A house is only as strong as its foundation. That’s what companies are quickly coming to understand about agentic AI as well. Nearly two-thirds of enterprises worldwide have experimented with agents, but fewer than 10 percent have scaled them to deliver tangible value.1 Shaky data is often to blame; eight in ten companies cite data limitations as a roadblock to scaling agentic AI (Exhibit 1). Addressing this issue is a core element of building a solid capability foundation—and that’s what distinguishes companies that create value from AI from those that don’t, according to our Rewired research.
While companies have often muscled through issues of fragmented and siloed data, those issues are impossible to manage at scale. Inconsistent governance has just increased the challenge of preserving data context while enforcing access control, lineage, and auditability.
Data is the backbone of agentic AI
Many companies have embedded AI into their operations (Exhibit 2). Now, they are taking the next step to implement agentic AI, striving to automate complex business workflows. But to function reliably at scale, agentic AI needs a steady flow of high-quality data.
Success with agentic AI depends on a data architecture that can support increasing levels of autonomy, coordination, and real-time decision-making. This often looks like modular, interoperable frameworks that give agents reliable access to the data they need to operate safely (see sidebar, “Seven data architecture principles that enable scale”). While gen AI has already shown the need for data access control, lineage, and traceability, agentic platforms place greater operational pressure on these foundations. Because agentic AI coordinates multiple models and data sources continuously, often without human intervention, it requires tighter, more automated governance to ensure reliability and control at scale.

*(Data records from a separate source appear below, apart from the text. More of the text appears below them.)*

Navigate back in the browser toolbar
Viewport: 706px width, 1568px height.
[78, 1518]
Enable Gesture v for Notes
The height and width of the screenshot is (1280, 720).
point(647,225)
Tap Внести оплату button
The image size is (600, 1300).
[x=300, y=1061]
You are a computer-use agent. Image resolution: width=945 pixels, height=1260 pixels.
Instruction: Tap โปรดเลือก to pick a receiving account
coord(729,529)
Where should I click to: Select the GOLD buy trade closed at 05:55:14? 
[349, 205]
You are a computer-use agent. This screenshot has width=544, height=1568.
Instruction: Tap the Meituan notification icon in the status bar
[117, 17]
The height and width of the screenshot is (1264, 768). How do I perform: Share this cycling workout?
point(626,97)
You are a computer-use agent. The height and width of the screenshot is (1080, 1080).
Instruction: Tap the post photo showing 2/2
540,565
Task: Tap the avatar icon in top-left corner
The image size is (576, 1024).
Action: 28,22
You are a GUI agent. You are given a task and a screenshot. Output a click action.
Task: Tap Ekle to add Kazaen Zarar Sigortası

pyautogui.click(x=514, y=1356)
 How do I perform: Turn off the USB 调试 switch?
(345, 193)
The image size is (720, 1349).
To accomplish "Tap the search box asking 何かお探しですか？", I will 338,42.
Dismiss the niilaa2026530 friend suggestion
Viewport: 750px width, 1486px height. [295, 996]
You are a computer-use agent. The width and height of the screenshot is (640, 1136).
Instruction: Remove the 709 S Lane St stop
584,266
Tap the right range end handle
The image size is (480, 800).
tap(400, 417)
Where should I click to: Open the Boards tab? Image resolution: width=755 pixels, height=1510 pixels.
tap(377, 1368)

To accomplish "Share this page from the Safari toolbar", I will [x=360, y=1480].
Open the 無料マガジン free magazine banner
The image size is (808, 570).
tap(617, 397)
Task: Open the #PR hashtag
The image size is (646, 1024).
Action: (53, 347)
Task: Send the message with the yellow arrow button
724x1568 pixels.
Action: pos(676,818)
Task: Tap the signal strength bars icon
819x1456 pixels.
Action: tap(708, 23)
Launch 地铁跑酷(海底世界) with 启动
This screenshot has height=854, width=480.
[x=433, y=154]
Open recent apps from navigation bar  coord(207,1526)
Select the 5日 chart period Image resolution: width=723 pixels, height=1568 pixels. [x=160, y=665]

Two agentic archetypes are emerging: single-agent workflows, where one agent uses multiple tools and data sources sequentially; and multi-agent workflows, where specialized agents collaborate through shared knowledge graphs and fine-grained data access. Both require consistent, interoperable data, without which agents could break down. Single agents could make inconsistent decisions from fragmented data, while multi-agent systems could lose coordination and propagate errors.
How to prepare data for agentic AI
To enable a scaled transformation into an agentic organization, companies can start by building foundational data capabilities. This requires not just a technology reboot, but also an organizational one. That’s because a company’s data strategy and operating model is just as important as its underlying data quality and architecture. Success depends on taking four coordinated steps that link strategy, technology, and people:
- Step 1: Identify high-impact workflows to “agentify.” Organizations can identify a small number of high-value, end-to-end workflows where increased autonomy could unlock impact. Building on established approaches to building data products, leaders can prioritize agentic use cases based on value potential, feasibility, and strategic fit before scaling more broadly.
- Step 2: Modernize each layer of the data architecture for agents. Rather than rebuilding everything from scratch, leaders can modernize existing platforms to support interoperability and governance across systems. While some may be tempted to lean on advancements in AI to shortcut data architecture best practices, the strongest organizations build modular, evolutionary architectures with components that can be replaced as new technologies emerge.
- Step 3: Ensure that data quality is in place. Organizations must move from periodic data cleanup to continuous, real-time quality management. They can do this while ensuring that both structured and unstructured data, as well as agent-generated outputs, meet consistent standards for accuracy, lineage, and governance.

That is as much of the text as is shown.